Morocco recalls its ambassador to Berlin over Western Sahara


RABAT (Reuters) - Morocco recalled its ambassador to Berlin for consultations on Thursday in protest at what it described as Germany's "destructive attitude" towards Rabat's position on the Western Sahara issue.

It accused Germany of engaging in "antagonistic activism" after the United States in December recognised Moroccan sovereignty over the territory, which is also claimed as an independent state by the Algeria-backed Polisario Front movement.

Washington's decision, part of a deal that also involved increasing diplomatic ties between Morocco and Israel, prompted Germany to call a U.N. Security Council meeting to discuss the issue.

In March, Morocco ordered all governmental departments and bodies to abstain from any cooperation and contacts with the German Embassy and German political organisations.

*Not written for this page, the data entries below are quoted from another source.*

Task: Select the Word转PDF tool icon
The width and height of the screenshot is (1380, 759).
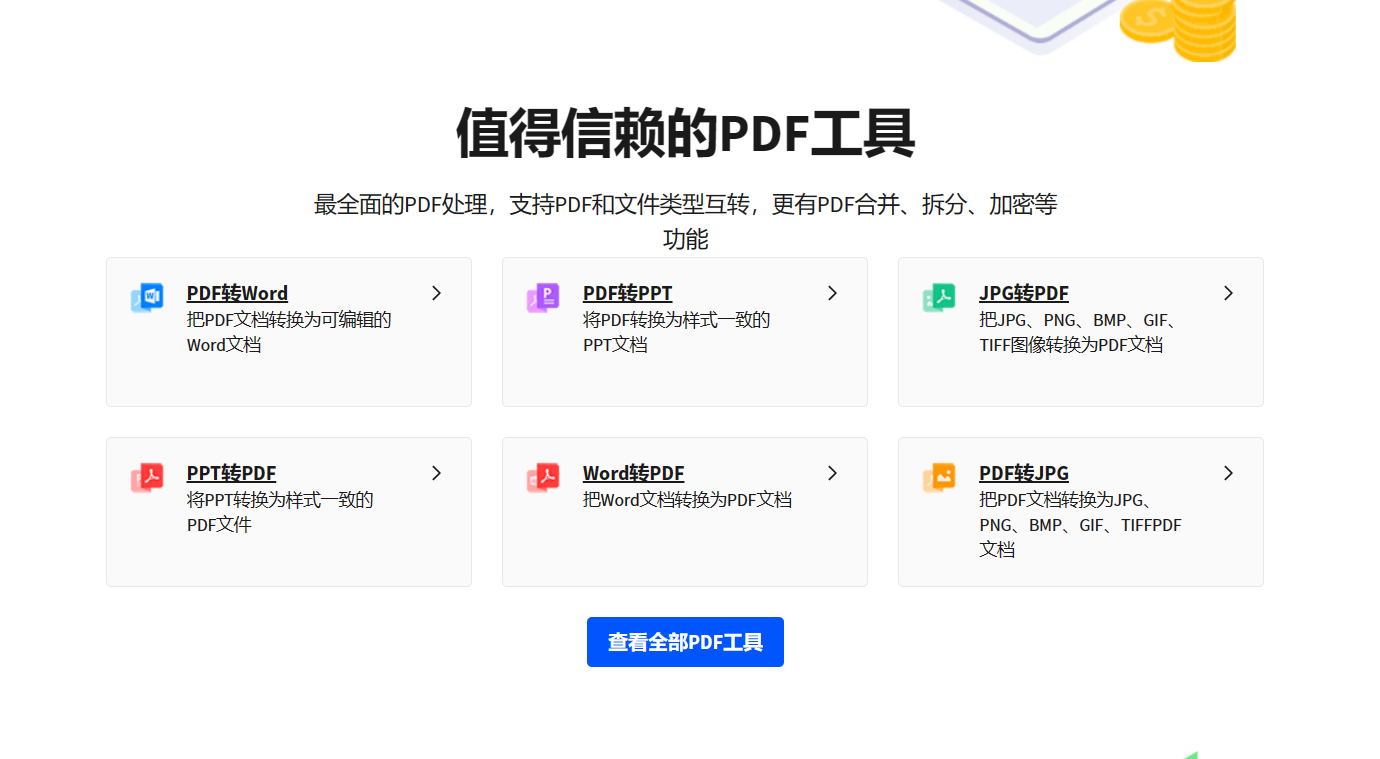Action: [542, 477]
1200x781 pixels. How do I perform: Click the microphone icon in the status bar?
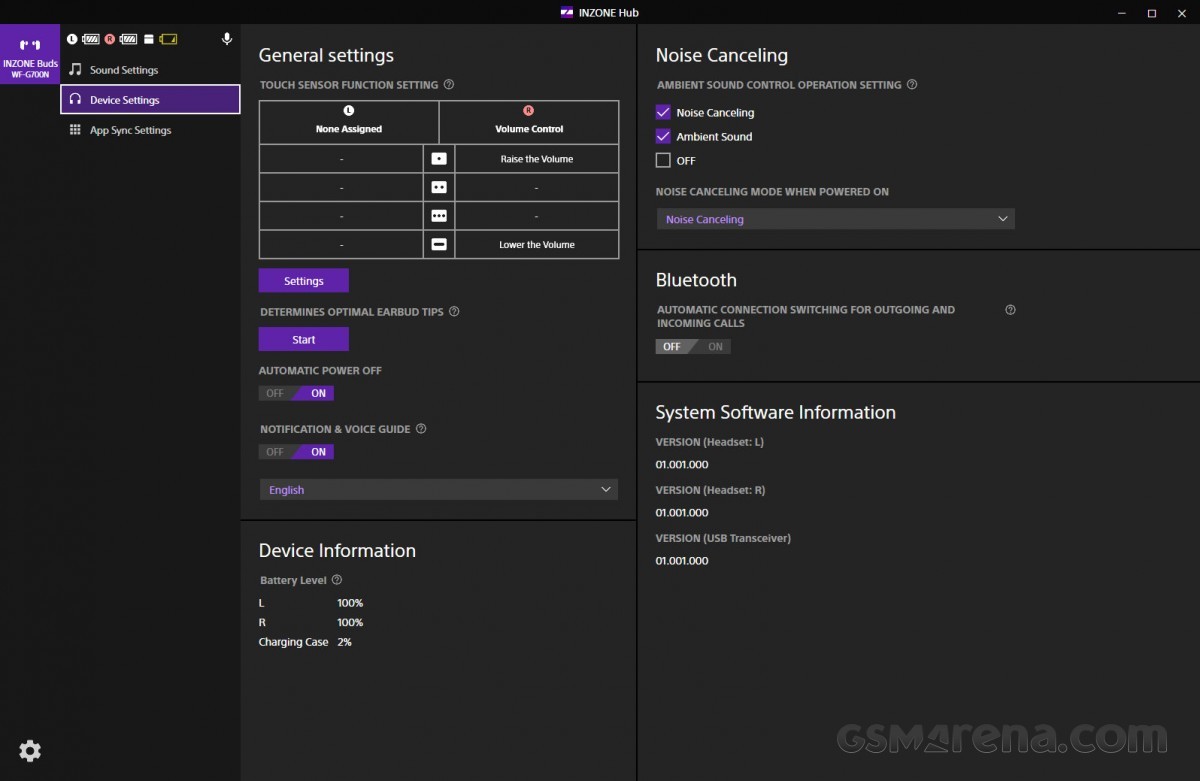click(x=227, y=39)

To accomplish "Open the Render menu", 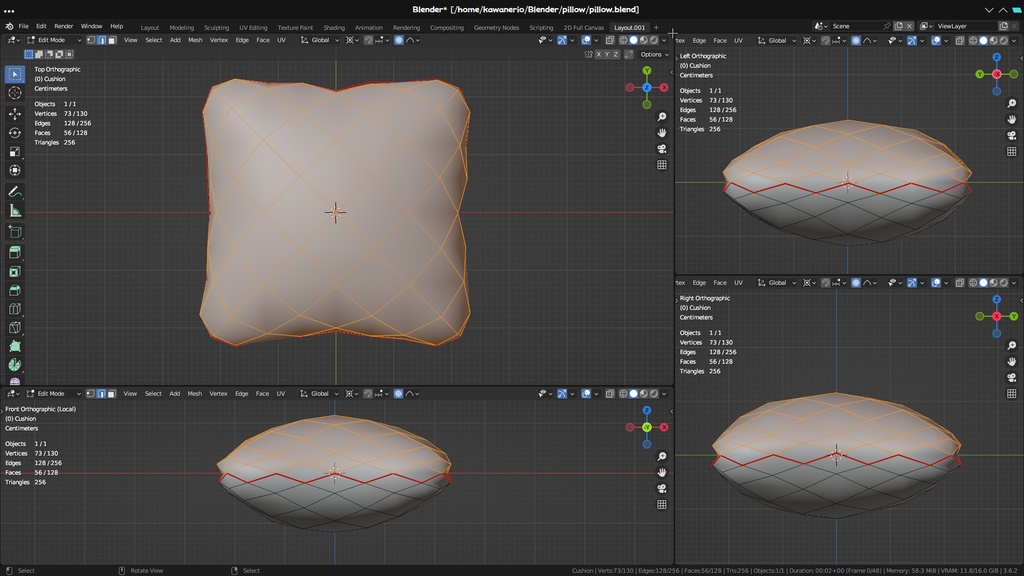I will [63, 26].
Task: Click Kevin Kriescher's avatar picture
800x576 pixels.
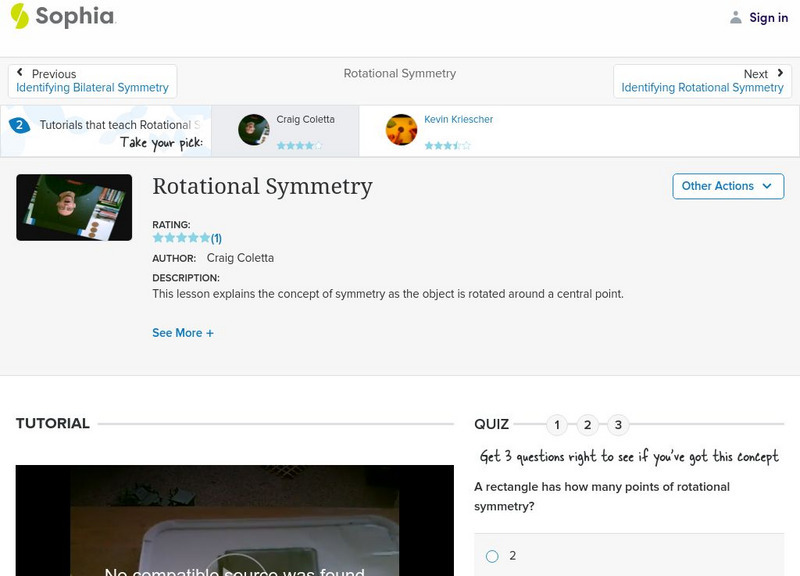Action: pyautogui.click(x=401, y=130)
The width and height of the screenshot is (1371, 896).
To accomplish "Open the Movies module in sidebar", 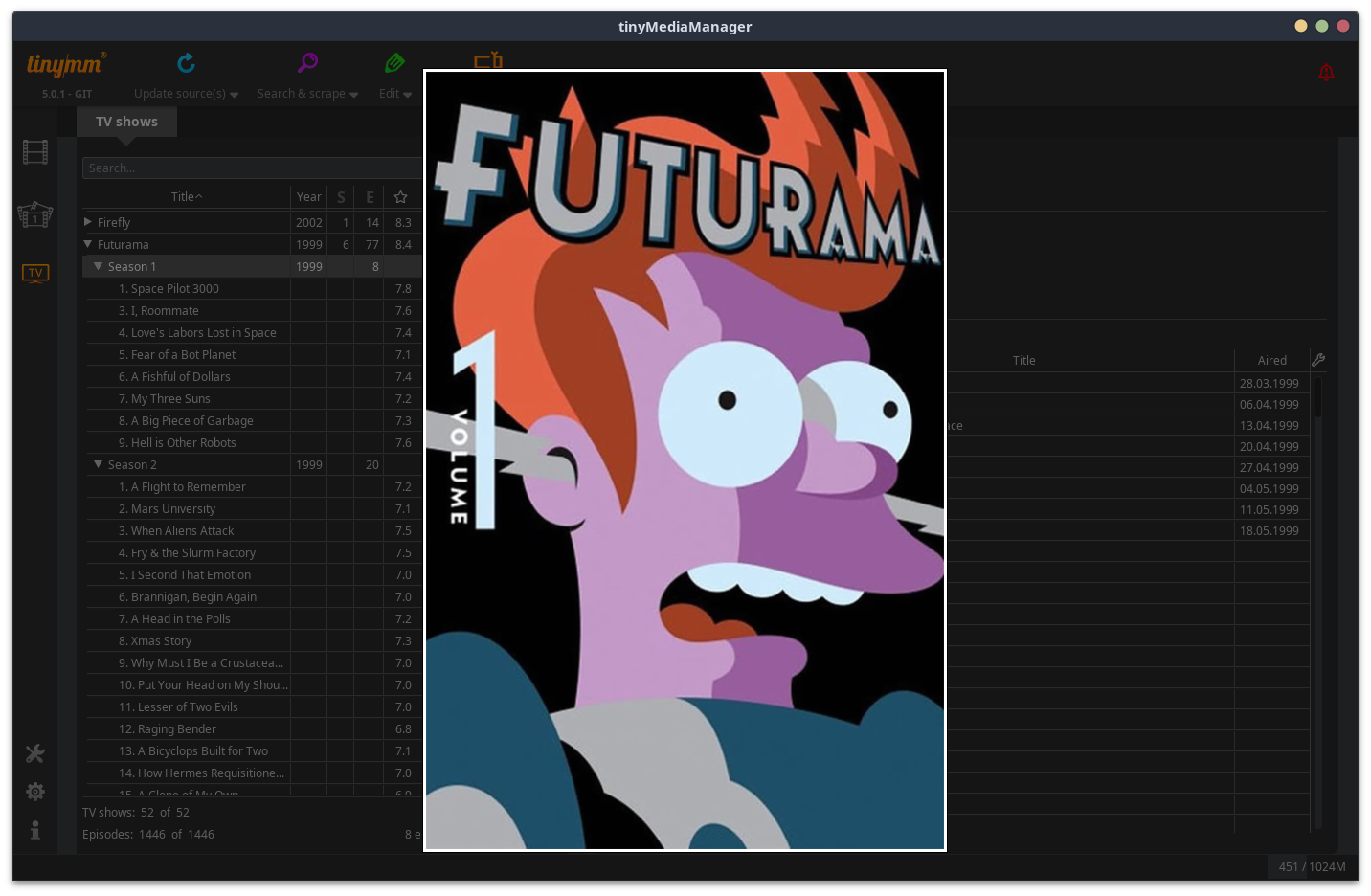I will click(x=35, y=152).
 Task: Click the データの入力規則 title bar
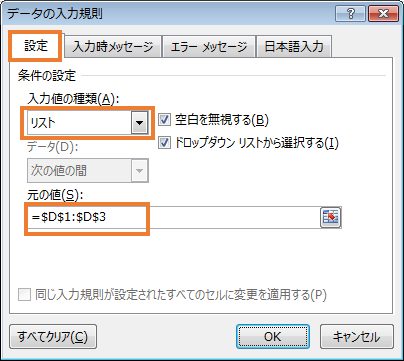pyautogui.click(x=167, y=14)
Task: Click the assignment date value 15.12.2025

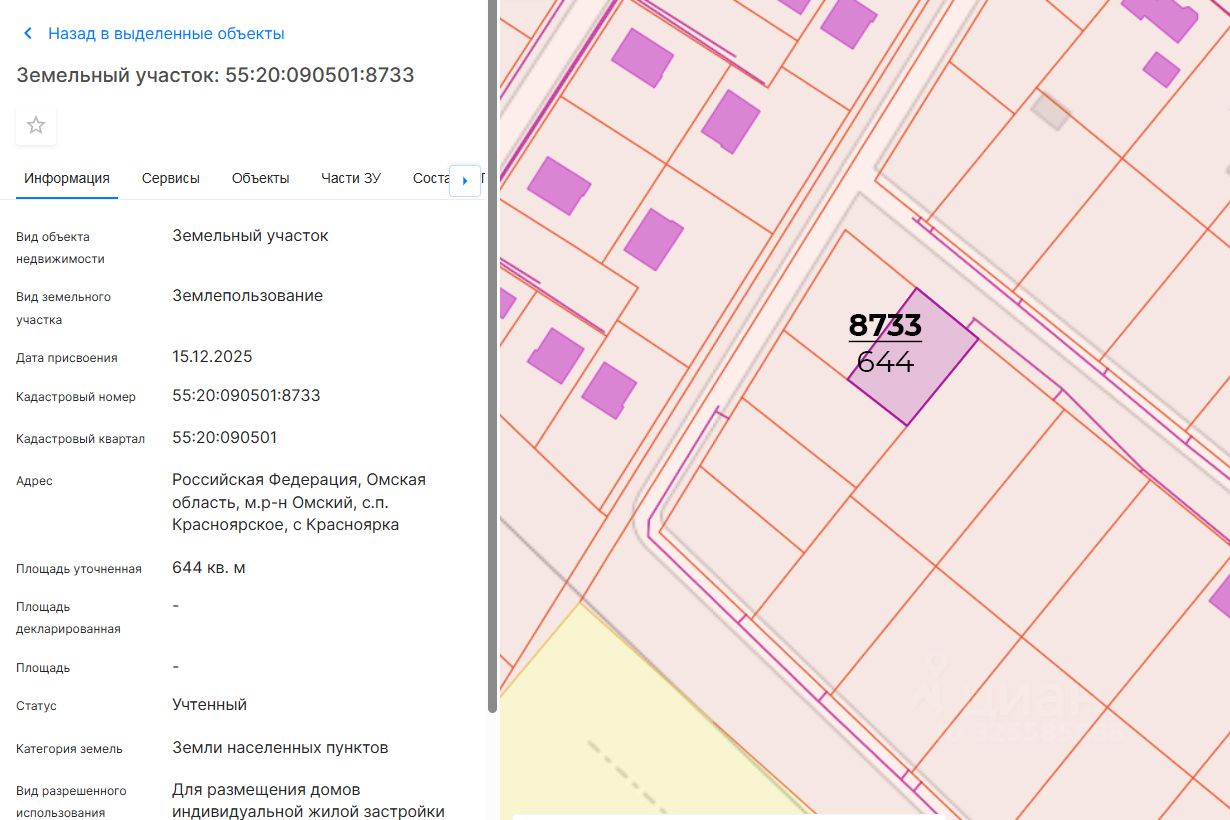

Morocco also said on Thursday that Germany had disclosed sensitive information provided by Moroccan security services to a convicted jihadist, without elaborating.

In a statement, it also repeated a previous complaint that Germany had not invited it to a 2020 Berlin conference on Libya. Morocco has over the past year played a role in Libyan diplomatic negotiations by hosting talks between members of the rival parliament groups.

The German Foreign Ministry said it was not informed in advance about the ambassador's recall, adding it could not understand the accusations in the communique from the Moroccan ministry and had asked for an explanation.

"We are all the more surprised by this measure because we are making constructive efforts with the Moroccan side to resolve the crisis," said a ministry official.